Género en su tinta

Prostitución y violencia

Suecia es uno de los países que ha desarrollado estrategias muy interesantes para generar relaciones basadas en la equidad de género. Una de estas experiencias e iniciativas es en relación con la prostitución. Lo interesante del planteamiento y programas que Suecia ha desarrollado radica en el enfoque con la que ha abordado esta situación.  Se ha entendido a la prostitución como una manifestación de la violencia de género, es decir una forma de violencia masculina contra las mujeres. Esto al investigar y dejar en claro como la corrupción, explotación y trata de mujeres, niñas y niños, es parte de una red masculina, así como parte de una cultura patriarcal, donde las mujeres solo son tratadas como objetos al servicio de los hombres. Es decir sin el reconocimiento de personas con derechos humanos.
Desde este enfoque, la legislación sueca realizó importantes modificaciones, con el fin de implementar acciones que puedan impactar en el mejoramiento de las condiciones de vida de las mujeres que viven en la explotación sexual, así como en la concientización de la población sobre la explotación y violencia que está implícita en la prostitución.
Por lo que en 1999, la fórmula legal consistió en: a) penalizar la compra de servicios sexuales y b) despenalizar la venta de dichos servicios.
Esto quedó expresado en la ley de la siguiente manera: “En Suecia la prostitución es considerada como un aspecto de la violencia masculina contra las mujeres, niñas y niños.
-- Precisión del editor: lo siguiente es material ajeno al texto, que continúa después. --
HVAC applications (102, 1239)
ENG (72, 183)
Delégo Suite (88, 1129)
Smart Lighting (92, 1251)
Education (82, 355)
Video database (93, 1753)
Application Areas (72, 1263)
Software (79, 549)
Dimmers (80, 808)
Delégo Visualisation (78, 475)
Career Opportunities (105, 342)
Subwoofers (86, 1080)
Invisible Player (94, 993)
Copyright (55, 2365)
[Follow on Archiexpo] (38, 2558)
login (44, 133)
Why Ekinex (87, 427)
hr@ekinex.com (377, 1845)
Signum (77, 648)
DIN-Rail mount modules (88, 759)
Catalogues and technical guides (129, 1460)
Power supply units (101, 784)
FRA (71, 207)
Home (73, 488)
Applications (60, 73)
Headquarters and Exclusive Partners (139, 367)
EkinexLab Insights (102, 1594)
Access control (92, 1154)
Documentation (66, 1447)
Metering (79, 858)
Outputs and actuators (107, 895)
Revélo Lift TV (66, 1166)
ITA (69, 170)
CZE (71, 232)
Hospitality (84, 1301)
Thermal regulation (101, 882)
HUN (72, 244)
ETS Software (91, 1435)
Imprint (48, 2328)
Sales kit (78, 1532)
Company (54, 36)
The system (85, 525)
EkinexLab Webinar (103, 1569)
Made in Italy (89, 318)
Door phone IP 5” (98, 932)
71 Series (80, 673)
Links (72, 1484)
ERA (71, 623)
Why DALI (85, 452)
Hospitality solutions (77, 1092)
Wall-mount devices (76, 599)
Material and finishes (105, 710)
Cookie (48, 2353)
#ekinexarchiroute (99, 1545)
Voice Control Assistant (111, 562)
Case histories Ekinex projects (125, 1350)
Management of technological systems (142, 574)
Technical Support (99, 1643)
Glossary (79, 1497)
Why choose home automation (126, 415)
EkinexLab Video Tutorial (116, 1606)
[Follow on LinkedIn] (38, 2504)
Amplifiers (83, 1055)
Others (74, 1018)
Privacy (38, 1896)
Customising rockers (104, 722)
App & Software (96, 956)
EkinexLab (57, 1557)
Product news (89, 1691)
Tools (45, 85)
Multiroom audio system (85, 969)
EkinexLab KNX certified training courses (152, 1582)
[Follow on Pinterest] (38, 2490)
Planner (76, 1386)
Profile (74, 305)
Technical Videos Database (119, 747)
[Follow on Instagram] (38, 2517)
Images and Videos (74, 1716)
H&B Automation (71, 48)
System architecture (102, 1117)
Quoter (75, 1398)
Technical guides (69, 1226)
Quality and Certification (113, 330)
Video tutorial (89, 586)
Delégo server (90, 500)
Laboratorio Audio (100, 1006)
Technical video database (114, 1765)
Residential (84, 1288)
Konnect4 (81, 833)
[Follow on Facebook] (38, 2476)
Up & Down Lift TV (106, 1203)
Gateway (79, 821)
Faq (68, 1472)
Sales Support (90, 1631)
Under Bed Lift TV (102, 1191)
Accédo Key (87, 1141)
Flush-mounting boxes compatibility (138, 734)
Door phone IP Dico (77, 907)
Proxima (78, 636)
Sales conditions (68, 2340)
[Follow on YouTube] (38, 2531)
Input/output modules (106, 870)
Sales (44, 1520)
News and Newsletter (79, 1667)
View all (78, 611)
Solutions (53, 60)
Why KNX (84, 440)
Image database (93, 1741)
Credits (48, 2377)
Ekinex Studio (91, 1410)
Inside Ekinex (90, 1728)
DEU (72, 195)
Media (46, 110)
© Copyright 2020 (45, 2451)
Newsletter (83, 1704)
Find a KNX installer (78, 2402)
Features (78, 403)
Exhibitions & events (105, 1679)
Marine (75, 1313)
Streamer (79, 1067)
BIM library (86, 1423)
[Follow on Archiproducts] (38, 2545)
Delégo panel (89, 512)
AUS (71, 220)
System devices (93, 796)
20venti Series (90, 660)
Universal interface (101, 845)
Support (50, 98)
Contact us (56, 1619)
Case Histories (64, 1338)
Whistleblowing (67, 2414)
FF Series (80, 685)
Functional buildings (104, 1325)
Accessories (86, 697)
Es reconocida oficialmente como una forma de explotación de mujeres, niños y niñas, y constituye un problema social significativo...la igualdad de género continuará siendo inalcanzable mientras los hombres compren, vendan y exploten a mujeres, niñas y niños prostituyéndoles”
Desde este enfoque comenzó un intensa actividad tanto policiaca, como de información y sensibilización a la población y desde luego con las mujeres que están siendo víctimas de violencia con la explotación sexual.
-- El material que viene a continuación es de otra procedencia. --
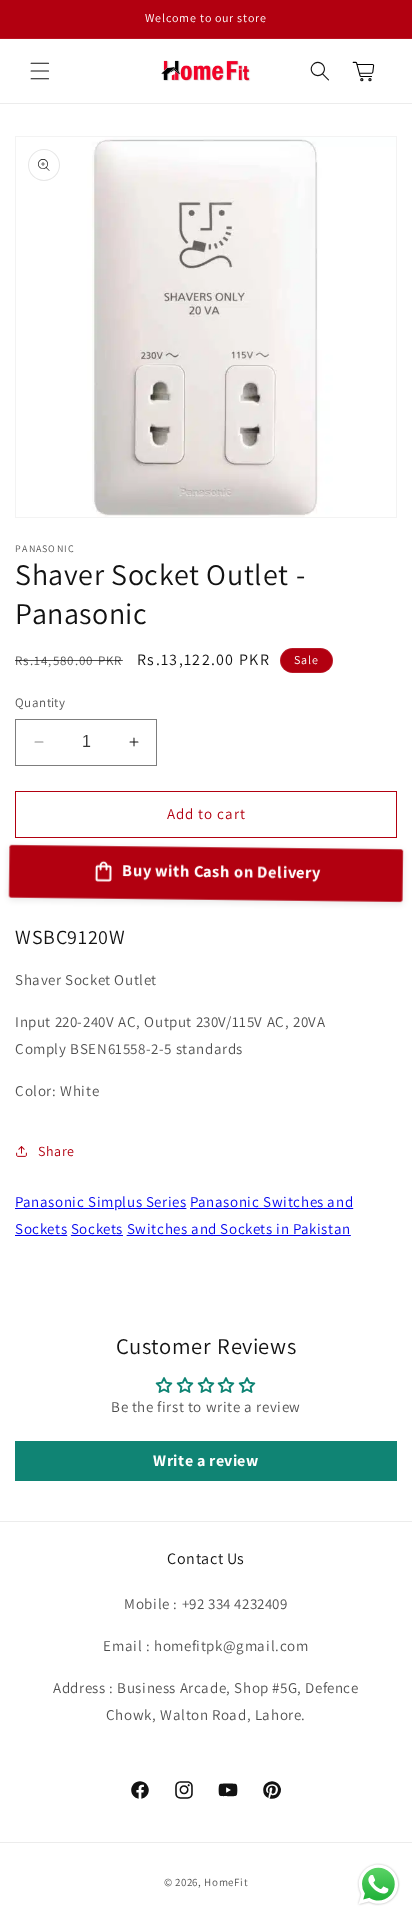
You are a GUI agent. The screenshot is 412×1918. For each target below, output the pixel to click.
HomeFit (226, 1882)
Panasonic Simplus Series (100, 1201)
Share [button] (56, 1151)
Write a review (205, 1460)
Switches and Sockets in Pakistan (239, 1228)
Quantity (40, 702)
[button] (40, 71)
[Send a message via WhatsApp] (378, 1884)
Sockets (97, 1228)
Las medidas para esto fue capacitar intensa y estratégicamente a policías, ministerios públicos, jueces  y todos los actores involucrados legalmente en la detención de compradores/explotadores de servicios sexuales, así mismo se lanzaron campañas de sensibilización a la población masculina, para cambiar la percepción sobre la prostitución y ubicando esta problemática como parte de la violencia y desigualdad de género. Y así mismo generar programas de apoyo a las mujeres que deciden salir de la prostitución.
Desde 1999 a la fecha se han registrado considerables cambios sobre la magnitud de esta problemática, así como en lo referente a la trata de mujeres, niñas y niños para la explotación sexual.